If all you've ever tried is Johnny Red and Clan MacGregor, I completely agree. After you get truned onto whiskey, rum is like drinking liquid sugar cane.

If someone is truly interested but has an issue with the heat of scotch, I'd try an older blend, like a Johnny Green or Gold, and you might change your mind. Being a bit older, they tend to have less fire than younger blends. If it's still too hot, add in a couple drops of water as mentioned earlier.


----------



## 263FPD (Oct 29, 2004)

jedediah1 said:


> i think of scotch, close my eyes, and i see
> 
> 
> 
> ...


Sorry you feel that way, but if you must have rum, try this. It's about $50.00. Don't mix it with anything. It's strictly a sipping rum.


----------



## screamineagle (Jul 11, 2005)

Big Fan of Speyside!


----------



## jedediah1 (Jun 18, 2009)

263FPD said:


> Sorry you feel that way, but if you must have rum, try this. It's about $50.00. Don't mix it with anything. It's strictly a sipping rum.
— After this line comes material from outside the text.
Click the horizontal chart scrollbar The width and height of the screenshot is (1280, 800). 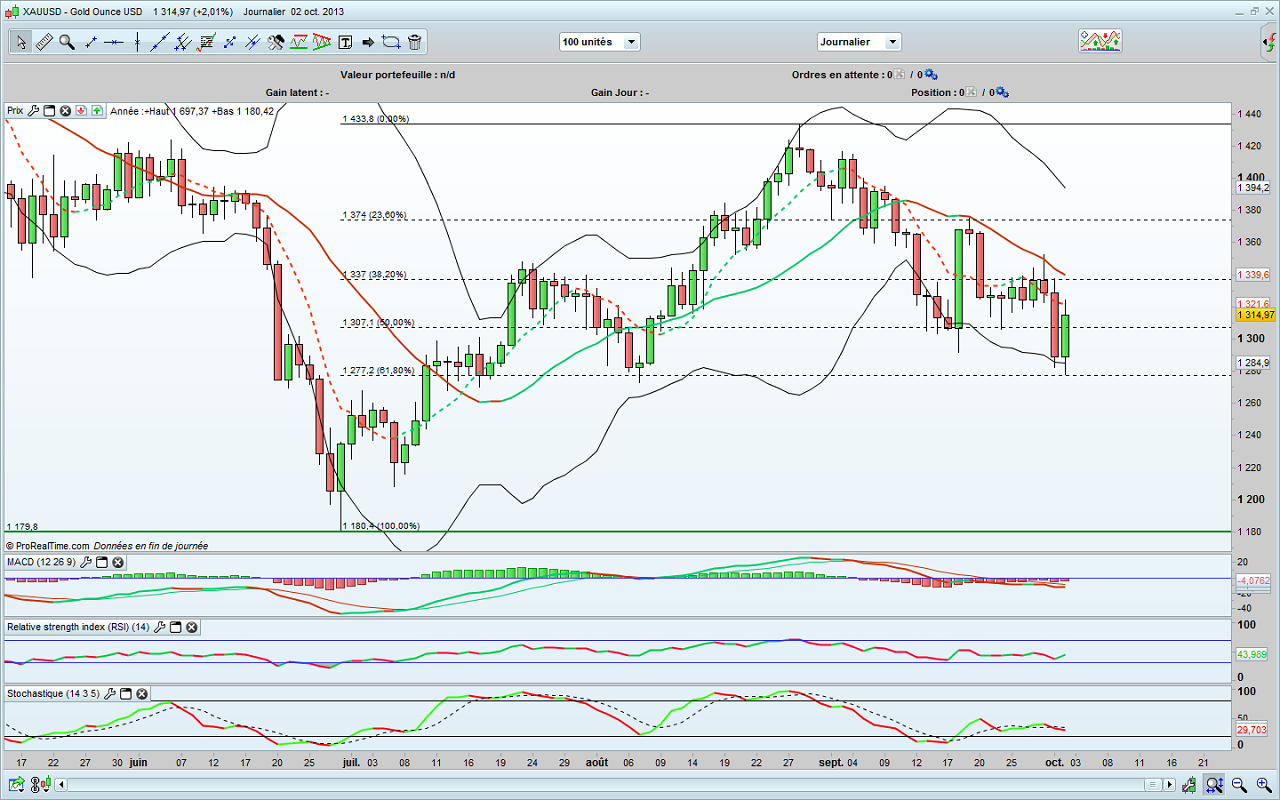(600, 784)
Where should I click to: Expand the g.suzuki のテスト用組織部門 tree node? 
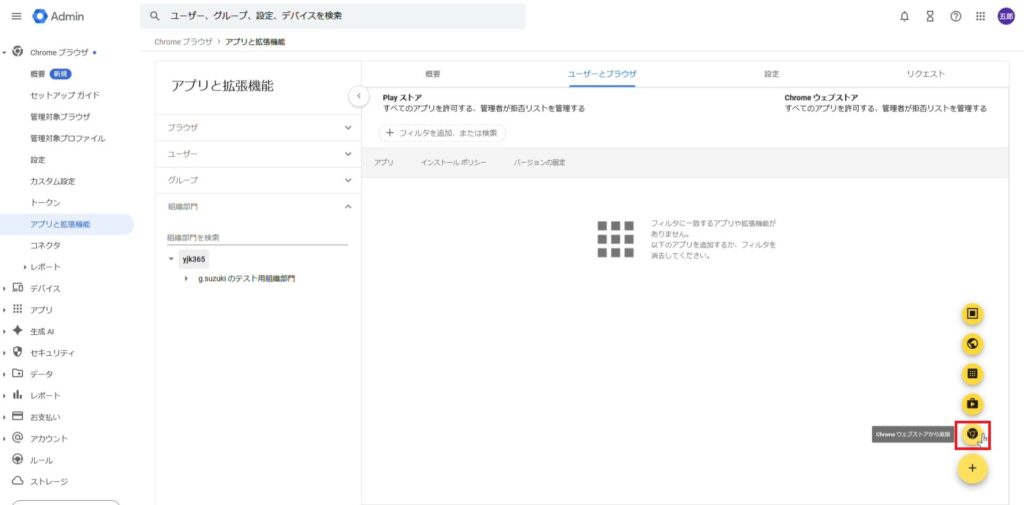pyautogui.click(x=186, y=278)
thanks, I'll check it out when i run out of this black seal crap i have now

and maybe next time i'm at the bar i'll hit up some johnny green, Obie...i never knew the difference between the colors, or even how many there were until last year...if i'm not mistaken red, black, blue, green? is that the order of quality too?


----------



## 263FPD (Oct 29, 2004)

jedediah1 said:


> thanks, I'll check it out when i run out of this black seal crap i have now
> 
> and maybe next time i'm at the bar i'll hit up some johnny green, Obie...i never knew the difference between the colors, or even how many there were until last year...if i'm not mistaken red, black, blue, green? is that the order of quality too?


There are few more

Johnniewalker


----------



## OfficerObie59 (Sep 14, 2007)

Red is the basic JW blend (no year noted)
Black (12 year)
Green (15yr)
Gold (mix of 15yr and 18yr malts)
Blue (no years are given)
The wikipedia article is pretty good. I always find it kinda neat to see what single malts make up a particular blend.


----------